Prompt
Each line below from the one containing "You are a GUI" through the one containing "Visions du Réel" is to be given again exactly, and no line outside that span.

Given entries
====

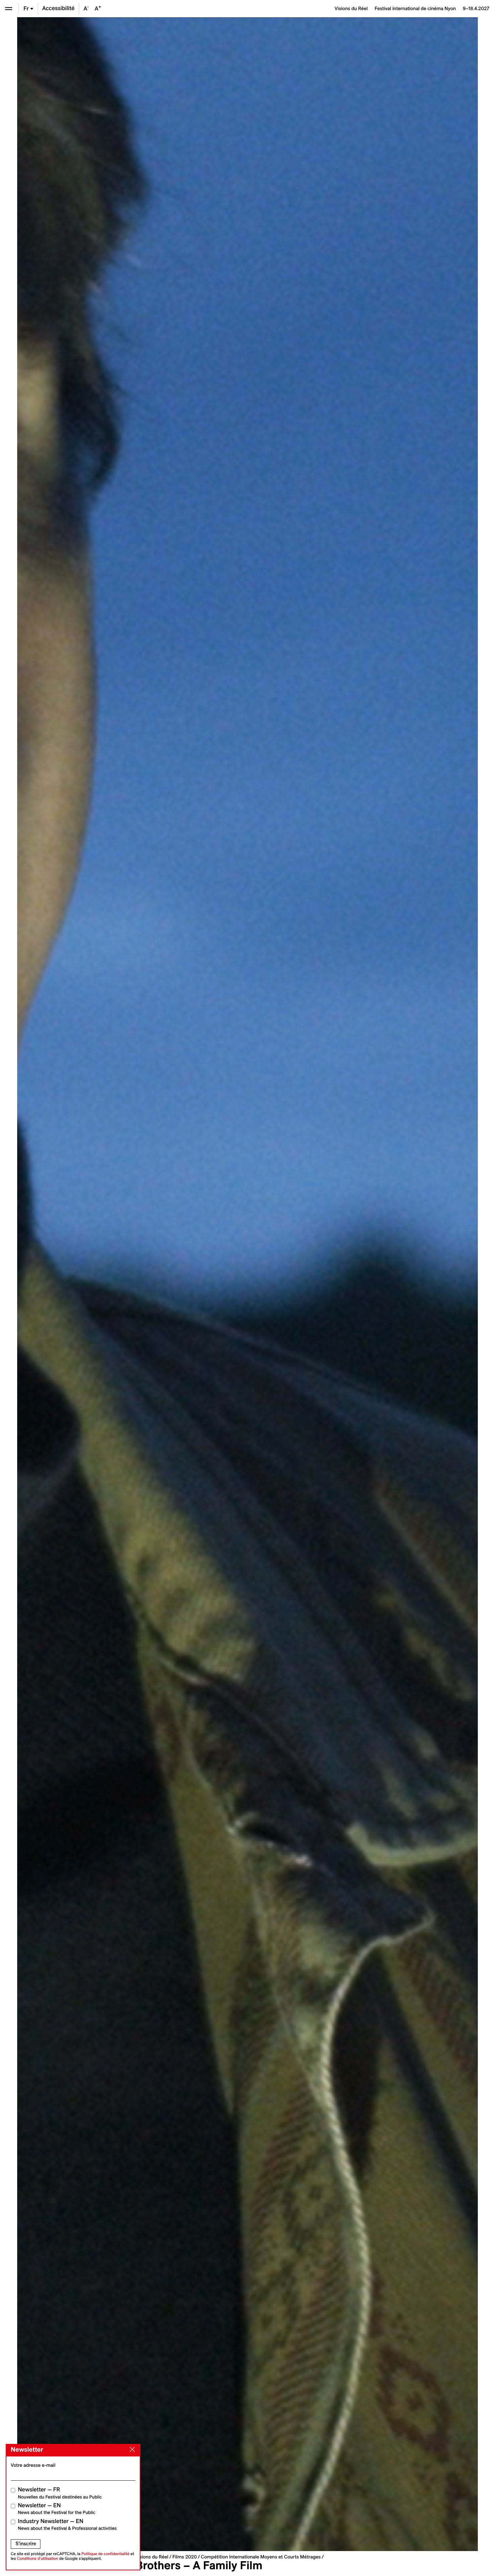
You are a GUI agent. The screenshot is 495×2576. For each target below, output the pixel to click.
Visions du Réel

====

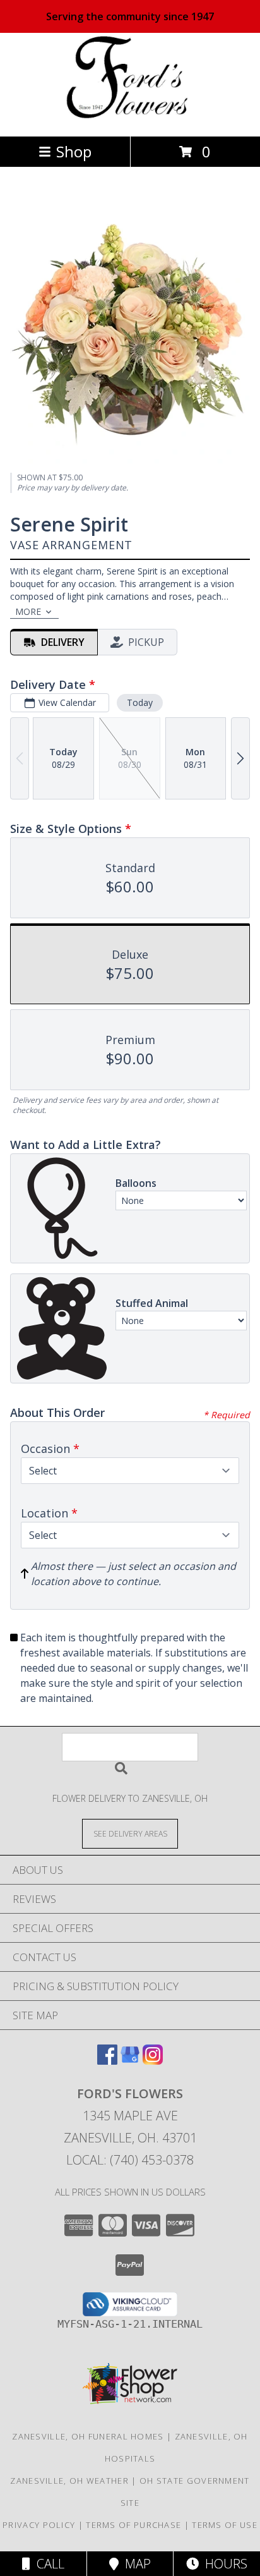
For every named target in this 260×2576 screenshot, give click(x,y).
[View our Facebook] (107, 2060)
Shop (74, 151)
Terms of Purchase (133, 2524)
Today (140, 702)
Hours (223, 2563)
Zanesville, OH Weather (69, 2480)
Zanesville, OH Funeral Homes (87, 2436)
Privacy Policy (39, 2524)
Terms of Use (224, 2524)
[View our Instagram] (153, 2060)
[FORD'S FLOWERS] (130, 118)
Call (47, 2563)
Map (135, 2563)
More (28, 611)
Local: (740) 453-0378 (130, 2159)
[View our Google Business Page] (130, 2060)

====

Answer below
You are a GUI agent. The screenshot is 495×2576. For each target below, output the pixel to click.
Visions du Réel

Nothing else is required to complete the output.